The Linux “Completely Fair Scheduler” Ben Nayer – Kalamazoo College CS430 Operating Systems

Introduction Starting with release 2.6.23, the Linux kernel has included a new scheduler, replacing the “O(1) Scheduler” which was previously used. The new, so-called “Completely Fair Scheduler” was a major departure from the previous model, and is much simpler. Both the O(1) Scheduler and CFS were developed by Ingo Molnar.

O(1) Background Briefly – the scheduler maintained two runqueues for each CPU, with a priority linked list for each priority level (140 total). Tasks are enqueued into the corresponding priority list. The scheduler only needs to look at the highest priority list to schedule the next task. Assigns timeslices for each task. Had to track sleep times, process interactivity, etc.

Okay, maybe not briefly... Two runqueues per CPU, I said...one active, one expired. If a process hasn't used its entire timeslice, it's on the active queue; if it has, it's expired. Tasks are swapped between the two as needed. Timeslice and priority are recalculated when a task is swapped. If the active queue is empty, they swap pointers, so the empty one is now the expired queue.

Last one, I promise! The first 100 priority lists are for real-time tasks, the last 40 are for user tasks. User tasks can have their priorities dynamically adjusted, based on their dependency. (I/O or CPU) Better for SMP than previous schedulers; each CPU has its own queue, and its own lock. Previously, if one CPU was picking a task, it locked the queue, and made other CPUs wait.

The Completely Fair Scheduler CFS cuts out a lot of the things previous versions tracked – no timeslices, no sleep time tracking, no process type identification... Instead, CFS tries to model an “ideal, precise multitasking CPU” – one that could run multiple processes simultaneously, giving each equal processing power. Obviously, this is purely theoretical, so how can we model it?

CFS, continued We may not be able to have one CPU run things simultaneously, but we can measure how much runtime each task has had and try and ensure that everyone gets their fair share of time. This is held in the vruntime variable for each task, and is recorded at the nanosecond level. A lower vruntime indicates that the task has had less time to compute, and therefore has more need of the processor. Furthermore, instead of a queue, CFS uses a Red- Black tree to store, sort, and schedule tasks.

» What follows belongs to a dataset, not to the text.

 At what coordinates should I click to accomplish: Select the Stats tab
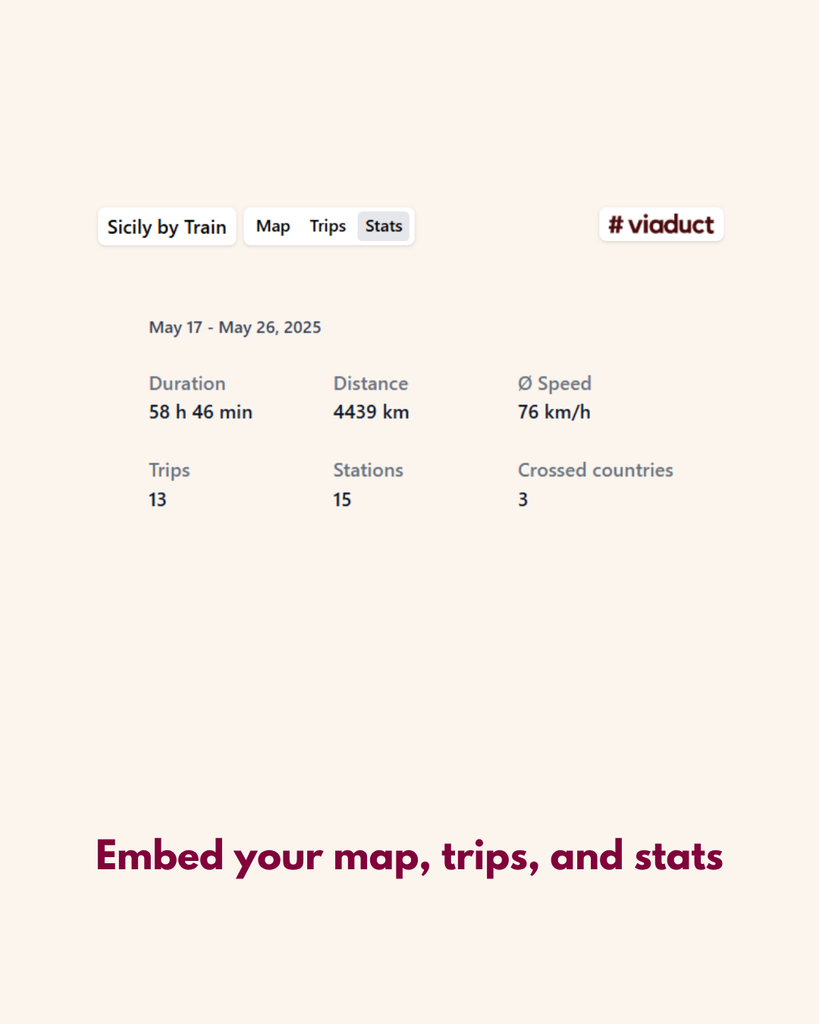[x=383, y=226]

RB Trees A red-black tree is a binary search tree, which means that for each node, the left subtree only contains keys less than the node's key, and the right subtree contains keys greater than or equal to it. A red-black tree has further restrictions which guarantee that the longest root-leaf path is at most twice as long as the shortest root-leaf path. This bound on the height makes RB Trees more efficient than normal BSTs. Operations are in O(log n) time.

The CFS Tree The key for each node is the vruntime of the corresponding task. To pick the next task to run, simply take the leftmost node. http://www.ibm.com/developerworks/linux/library/l-completely-fair-scheduler/

VRuntime tracking The primary code modification I made was to have the scheduler printk the vruntime of the next task when it picks a new one. What do you think we should see? An aside: Originally, instead of tracking the vruntime, CFS tracked the wait time of a task, when it was not running; it decreased when a task was running. The goal was to keep it as close to 0 for all tasks as possible.

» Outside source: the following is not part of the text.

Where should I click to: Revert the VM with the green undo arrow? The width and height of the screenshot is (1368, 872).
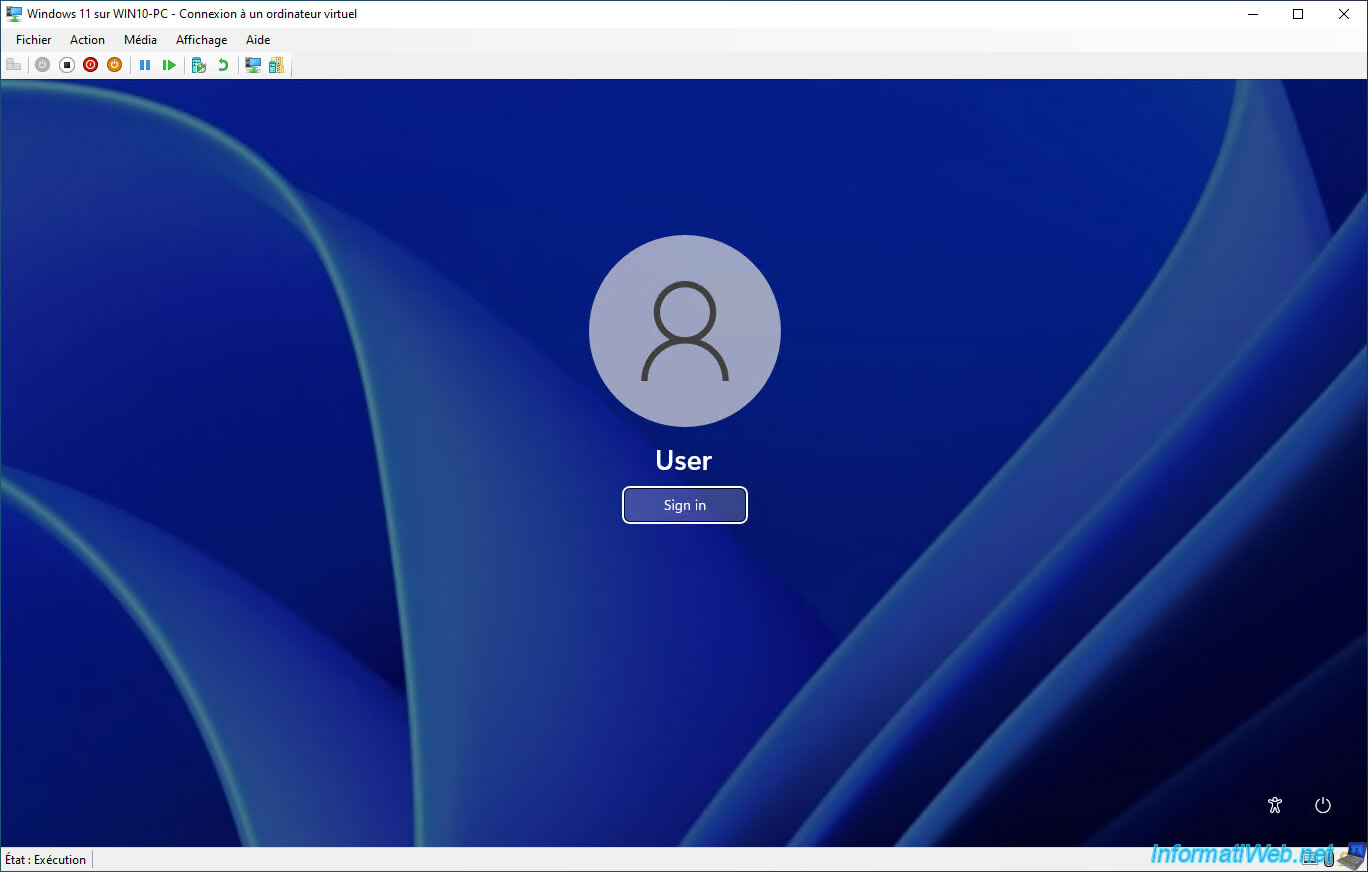pos(223,65)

Digging in – CFS Data Structures CFS has three primary structures – task_struct, sched_entity, and cfs_rq. task_struct is the top-level entity, containing things such as task priorities, scheduling class, and the sched_entity struct. (sched.h, L1117) sched_entity includes a node for the RB tree and the vruntime statistic, among others. (sched.h, L1041) cfs_rq contains the root node, task group (more on this later), etc. (sched.c, L424) Let's take a look...

Priorities and more While CFS does not directly use priorities or priority queues, it does use them to modulate vruntime buildup. In this version, priority is inverse to its effect – a higher priority task will accumulate vruntime more slowly, since it needs more CPU time. Likewise, a low-priority task will have its vruntime increase more quickly, causing it to be preempted earlier. “Nice” value – lower value means higher priority. Relative priority, not absolute...

...that's it? The CFS algorithm is, as stated, a lot simpler than the previous one, and does not require many of the old variables. Preemption time is variable, depending on priorities and actual running time. So we don't need assign tasks a given timeslice.

Other additions CFS introduced group scheduling in release 2.6.24, adding another level of fairness. Tasks can be grouped together, such as by the user which owns them. CFS can then be applied to the group level as well as the individual task level. So, for three groups, it would give each about a third of the CPU time, and then divide that time up among the tasks in each group.

Modular scheduling Alongside the initial CFS release came the notion of “modular scheduling”, and scheduling classes. This allows various scheduling policies to be implemented, independent of the generic scheduler. sched.c, which we have seen, contains that generic code. When schedule() is called, it will call pick_next_task(), which will look at the task's class and call the class-appropriate method. Let's look at the sched_class struct...(sched.h L976)

Scheduling classes! Two scheduling classes are currently implemented: sched_fair, and sched_rt. sched_fair is CFS, which I've been talking about this whole time. sched_rt handles real-time processes, and does not use CFS – it's basically the same as the previous scheduler. CFS is mainly used for non-real-time tasks.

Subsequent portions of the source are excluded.